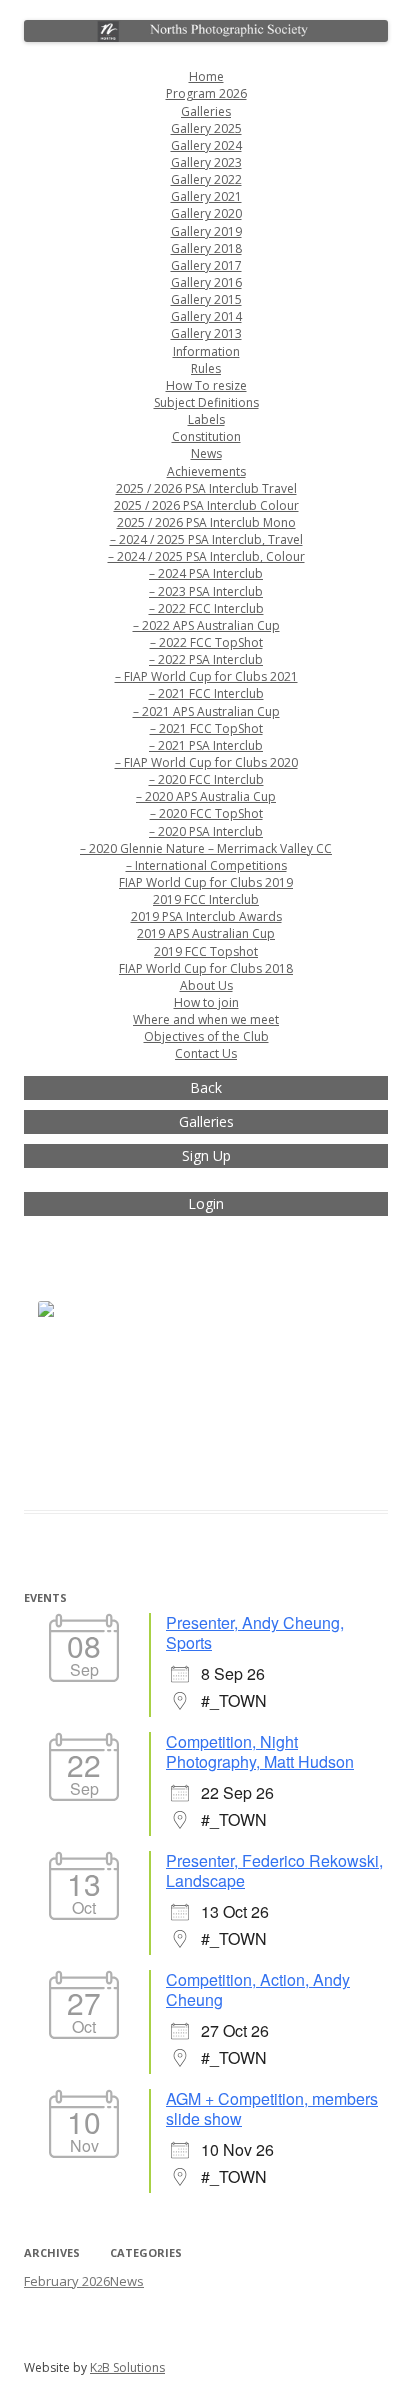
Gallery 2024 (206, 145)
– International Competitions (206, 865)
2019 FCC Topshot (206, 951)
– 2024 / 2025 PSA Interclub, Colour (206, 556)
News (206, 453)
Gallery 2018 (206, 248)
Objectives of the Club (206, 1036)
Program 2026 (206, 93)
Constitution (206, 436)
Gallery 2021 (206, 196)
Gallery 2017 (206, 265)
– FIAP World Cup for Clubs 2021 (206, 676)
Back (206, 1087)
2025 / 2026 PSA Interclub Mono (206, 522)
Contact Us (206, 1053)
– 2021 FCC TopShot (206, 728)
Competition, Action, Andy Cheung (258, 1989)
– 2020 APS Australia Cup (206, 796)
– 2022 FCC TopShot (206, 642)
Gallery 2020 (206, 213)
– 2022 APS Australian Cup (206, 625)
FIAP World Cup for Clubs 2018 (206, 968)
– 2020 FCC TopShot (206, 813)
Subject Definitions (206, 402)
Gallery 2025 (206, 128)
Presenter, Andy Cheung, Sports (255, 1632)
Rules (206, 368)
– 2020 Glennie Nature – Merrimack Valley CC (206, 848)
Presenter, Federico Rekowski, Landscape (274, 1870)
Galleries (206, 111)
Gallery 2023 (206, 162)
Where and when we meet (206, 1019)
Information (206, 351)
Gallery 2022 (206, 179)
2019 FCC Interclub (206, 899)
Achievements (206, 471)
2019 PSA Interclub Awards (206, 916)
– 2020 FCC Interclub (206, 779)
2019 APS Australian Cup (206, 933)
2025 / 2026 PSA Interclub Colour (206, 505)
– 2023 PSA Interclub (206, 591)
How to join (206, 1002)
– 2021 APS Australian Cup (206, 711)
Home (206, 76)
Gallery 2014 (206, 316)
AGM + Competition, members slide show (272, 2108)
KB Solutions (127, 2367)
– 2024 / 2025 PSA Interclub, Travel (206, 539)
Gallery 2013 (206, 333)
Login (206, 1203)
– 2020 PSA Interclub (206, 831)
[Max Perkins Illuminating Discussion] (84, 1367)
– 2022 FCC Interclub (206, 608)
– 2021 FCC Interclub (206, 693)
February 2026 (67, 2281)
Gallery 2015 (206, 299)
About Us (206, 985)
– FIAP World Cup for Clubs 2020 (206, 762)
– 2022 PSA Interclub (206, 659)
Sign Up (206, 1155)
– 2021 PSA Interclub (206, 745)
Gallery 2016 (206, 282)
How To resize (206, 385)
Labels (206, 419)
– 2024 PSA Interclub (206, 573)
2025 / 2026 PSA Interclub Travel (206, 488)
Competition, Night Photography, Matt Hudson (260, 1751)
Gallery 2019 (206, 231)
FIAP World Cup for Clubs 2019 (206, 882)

**Exercise aim**: Look through the data above and report every line in which "Travel" appears.

**Task answer**:
– 2024 / 2025 PSA Interclub, Travel (206, 539)
2025 / 2026 PSA Interclub Travel (206, 488)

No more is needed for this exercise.